PJAS 19-8
Richard Marklew
Beat & Wobbly Crossings in the Revolutionary Wilderness
Polish Journal for American Studies, vol. 19 (2025), pp. 101-118
Abstract: The Industrial Workers of the World (Wobblies) are a radical labor union with an ever-changing, pluralistic ideology that combines elements of anarchism, syndicalism and Marxism. Ever since the Beat Generations’ emergence as a countercultural force, the I.W.W. have had a complicated relationship with the Beats. This relationship was most prominently discussed by a reviving and resurgent I.W.W. in the 1960s. This paper frames the relationship between the Beats and Wobblies through Snyder’s concept of Wilderness. Stressing the importance of physical bodies, spontaneous behavior and non-hierarchical, self-organization, Snyder’s concept sums up a lot of the political and aesthetic theory of the New Left. However, the relationship between the Beats and Wobblies pushes both a perspective on Snyder’s social philosophy further as well as illuminates embodied aspects of radical subjectivity. Looking at Ginsberg, Kerouac and Snyder’s relationship to the Wobblies in more depth gives us insight into the contours of their political thought and poetics.

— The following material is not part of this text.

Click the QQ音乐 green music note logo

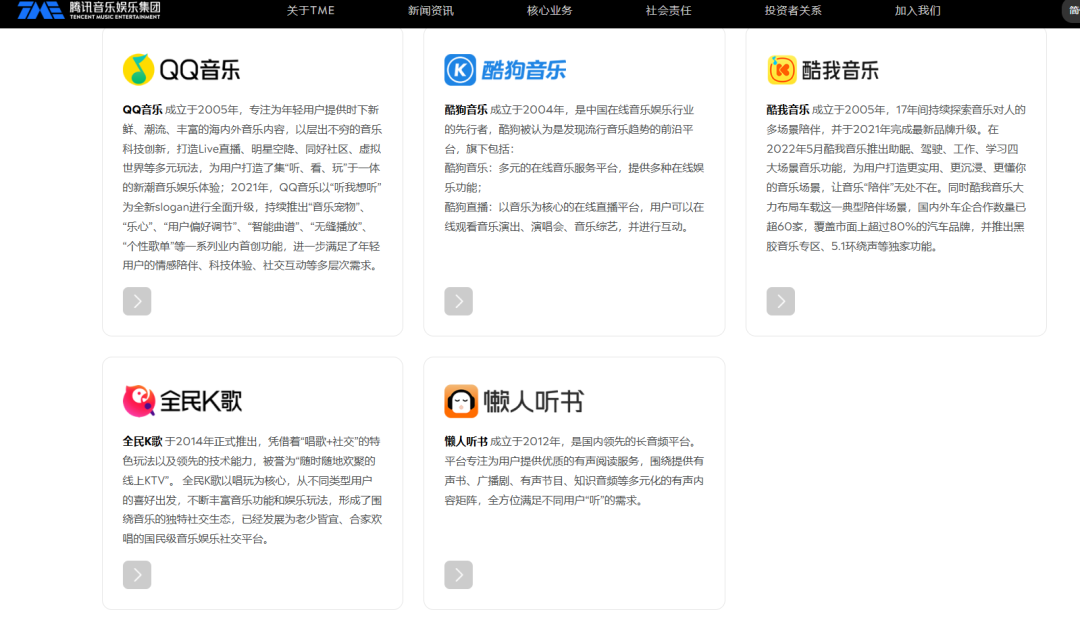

Beat writers create rhetorical distance to the Wobblies in order to turn their sayings and principles into mythopoetic stories loose enough to steer new political battles. Wobbly writers of the 1960s take an approach to the Beats that stresses the embodied aspects of crossing between movements through time as well as the tension between individual and collective action. It is through their writings that the revolutionary wilderness comes out as a force of self-organization that works through instantiating habits in political agents.
Keywords: Industrial Workers of the World, Wobblies, Beats, Counterculture, Radical Politics,
Wilderness, Spontaneity, Embodiment.